[Given text]:
↓

# Can anyone identify this bucket seat



## par4n1 (Jan 28, 2010)

Will this fit my 1968 Tempest? I want to restore to GTO 1968 original.


----------



## Instg8ter (Sep 28, 2010)

Look like olds seats and yes they should be the same as GTO seat cores and will work, i used corvair seats from a 65' in mine....anything labeled "GTO" will cost premium dollars so you can save a lot of money cross referencing parts from less desirable models.....:cheers


----------



## par4n1 (Jan 28, 2010)

Thanks I thought the embossed rectangle looked the olds emblem on the tilt column I bought but I cant locate the seat pattern anywhere. I am concerned it may be from a B body. It sorta has a Mopar pattern and I am concerned of the flat seat it doesnt have the seat side supports another Mopar traite.


----------



## Eric Animal (Oct 28, 2007)

They are GM A body seats probably 1967, or 68 (side release button). IF you buy them, just order the correct year upholstery kit from Legendary, anf they will look correct for your car. eric :cheers


----------



## par4n1 (Jan 28, 2010)

thanks all that sounds great I am picking them up either tomorrow or tuesday and excited in that they have the head rest option


----------

↑

[Information shown]:

↓

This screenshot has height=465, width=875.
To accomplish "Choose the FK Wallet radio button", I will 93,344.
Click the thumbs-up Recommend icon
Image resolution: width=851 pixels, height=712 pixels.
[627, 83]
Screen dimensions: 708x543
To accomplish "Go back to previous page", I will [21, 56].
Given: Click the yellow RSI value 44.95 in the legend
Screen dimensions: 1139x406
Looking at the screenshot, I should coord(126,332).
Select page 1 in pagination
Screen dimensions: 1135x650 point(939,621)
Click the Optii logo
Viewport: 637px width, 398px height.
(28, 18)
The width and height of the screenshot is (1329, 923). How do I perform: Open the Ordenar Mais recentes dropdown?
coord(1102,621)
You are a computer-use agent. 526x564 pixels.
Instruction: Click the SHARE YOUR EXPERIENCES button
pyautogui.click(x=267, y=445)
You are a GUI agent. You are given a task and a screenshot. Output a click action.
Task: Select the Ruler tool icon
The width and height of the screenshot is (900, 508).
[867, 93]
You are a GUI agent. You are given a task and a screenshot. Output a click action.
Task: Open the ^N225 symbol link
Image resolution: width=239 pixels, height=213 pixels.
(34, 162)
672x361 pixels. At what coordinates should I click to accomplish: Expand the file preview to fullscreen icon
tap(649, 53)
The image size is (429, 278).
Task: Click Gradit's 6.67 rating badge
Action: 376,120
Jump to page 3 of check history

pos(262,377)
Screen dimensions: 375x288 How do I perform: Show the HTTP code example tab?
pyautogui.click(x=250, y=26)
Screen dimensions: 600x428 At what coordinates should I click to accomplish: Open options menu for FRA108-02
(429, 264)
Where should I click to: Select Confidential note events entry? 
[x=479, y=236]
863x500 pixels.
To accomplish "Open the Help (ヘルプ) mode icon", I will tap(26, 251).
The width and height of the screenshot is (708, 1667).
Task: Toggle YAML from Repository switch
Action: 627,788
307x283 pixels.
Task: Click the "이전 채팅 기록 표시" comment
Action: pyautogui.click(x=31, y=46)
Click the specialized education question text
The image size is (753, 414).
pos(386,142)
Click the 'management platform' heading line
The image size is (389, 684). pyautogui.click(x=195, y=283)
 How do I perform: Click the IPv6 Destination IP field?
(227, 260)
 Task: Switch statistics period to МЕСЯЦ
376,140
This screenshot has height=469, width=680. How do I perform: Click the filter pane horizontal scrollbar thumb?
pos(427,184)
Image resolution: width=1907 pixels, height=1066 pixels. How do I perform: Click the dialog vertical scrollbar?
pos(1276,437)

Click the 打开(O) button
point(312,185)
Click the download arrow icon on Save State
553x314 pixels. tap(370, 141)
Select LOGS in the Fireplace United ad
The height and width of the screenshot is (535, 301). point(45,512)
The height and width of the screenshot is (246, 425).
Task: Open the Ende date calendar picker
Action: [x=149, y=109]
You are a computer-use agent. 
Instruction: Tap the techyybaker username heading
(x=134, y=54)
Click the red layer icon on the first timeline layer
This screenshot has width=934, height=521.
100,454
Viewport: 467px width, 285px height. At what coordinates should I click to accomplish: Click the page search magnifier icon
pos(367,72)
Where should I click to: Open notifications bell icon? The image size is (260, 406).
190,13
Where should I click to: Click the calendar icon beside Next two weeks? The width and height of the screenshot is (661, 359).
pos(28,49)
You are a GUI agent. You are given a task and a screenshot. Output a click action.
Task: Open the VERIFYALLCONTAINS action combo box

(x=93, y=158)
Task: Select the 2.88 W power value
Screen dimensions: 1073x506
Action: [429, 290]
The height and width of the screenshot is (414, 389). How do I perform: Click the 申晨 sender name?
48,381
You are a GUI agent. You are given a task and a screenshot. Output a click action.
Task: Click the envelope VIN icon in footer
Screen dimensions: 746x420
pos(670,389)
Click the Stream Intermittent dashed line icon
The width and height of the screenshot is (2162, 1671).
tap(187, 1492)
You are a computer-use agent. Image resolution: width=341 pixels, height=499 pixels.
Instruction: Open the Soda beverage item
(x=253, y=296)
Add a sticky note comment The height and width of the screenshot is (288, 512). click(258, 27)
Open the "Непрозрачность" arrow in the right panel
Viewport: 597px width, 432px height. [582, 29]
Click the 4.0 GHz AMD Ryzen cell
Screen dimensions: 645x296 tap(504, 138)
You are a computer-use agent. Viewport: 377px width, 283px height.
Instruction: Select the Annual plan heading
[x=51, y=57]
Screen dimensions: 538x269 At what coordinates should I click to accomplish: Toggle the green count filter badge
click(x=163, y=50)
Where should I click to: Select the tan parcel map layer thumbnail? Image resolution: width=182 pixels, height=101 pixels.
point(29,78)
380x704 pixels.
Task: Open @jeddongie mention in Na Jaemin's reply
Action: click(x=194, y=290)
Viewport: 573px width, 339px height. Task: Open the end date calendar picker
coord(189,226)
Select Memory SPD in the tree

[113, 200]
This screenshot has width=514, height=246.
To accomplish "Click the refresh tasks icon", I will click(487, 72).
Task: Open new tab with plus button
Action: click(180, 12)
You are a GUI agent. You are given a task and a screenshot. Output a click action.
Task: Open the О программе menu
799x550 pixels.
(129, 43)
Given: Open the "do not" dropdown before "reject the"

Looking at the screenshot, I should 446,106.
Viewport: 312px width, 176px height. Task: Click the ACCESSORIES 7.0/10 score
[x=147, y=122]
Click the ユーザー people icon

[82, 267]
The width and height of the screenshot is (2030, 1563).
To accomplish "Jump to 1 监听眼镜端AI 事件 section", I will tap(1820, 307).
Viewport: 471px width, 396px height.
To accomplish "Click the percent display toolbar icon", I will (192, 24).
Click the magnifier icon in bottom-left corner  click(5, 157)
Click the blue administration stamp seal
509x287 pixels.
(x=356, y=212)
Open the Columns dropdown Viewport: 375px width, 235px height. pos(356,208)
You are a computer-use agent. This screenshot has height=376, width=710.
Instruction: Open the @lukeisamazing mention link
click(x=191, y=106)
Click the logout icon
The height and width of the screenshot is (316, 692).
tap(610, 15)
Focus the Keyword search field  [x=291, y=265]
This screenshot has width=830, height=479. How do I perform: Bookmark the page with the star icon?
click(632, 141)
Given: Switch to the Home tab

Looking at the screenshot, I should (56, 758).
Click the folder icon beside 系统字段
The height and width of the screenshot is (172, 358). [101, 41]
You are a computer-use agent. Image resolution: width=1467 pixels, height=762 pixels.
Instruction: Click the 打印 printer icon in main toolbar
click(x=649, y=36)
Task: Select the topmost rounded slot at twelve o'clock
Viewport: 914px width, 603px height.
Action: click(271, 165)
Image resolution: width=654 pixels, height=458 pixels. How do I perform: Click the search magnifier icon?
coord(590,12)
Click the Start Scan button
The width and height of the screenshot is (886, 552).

↑

[What is being asked]:
Write down the part of the bucket seat thread that starts at "Thanks I thought" and ends at "another Mopar traite.", keeping every word and mark as it appears. The data here was taken from a different source than the bucket seat thread.

[Right answer]:
Thanks I thought the embossed rectangle looked the olds emblem on the tilt column I bought but I cant locate the seat pattern anywhere. I am concerned it may be from a B body. It sorta has a Mopar pattern and I am concerned of the flat seat it doesnt have the seat side supports another Mopar traite.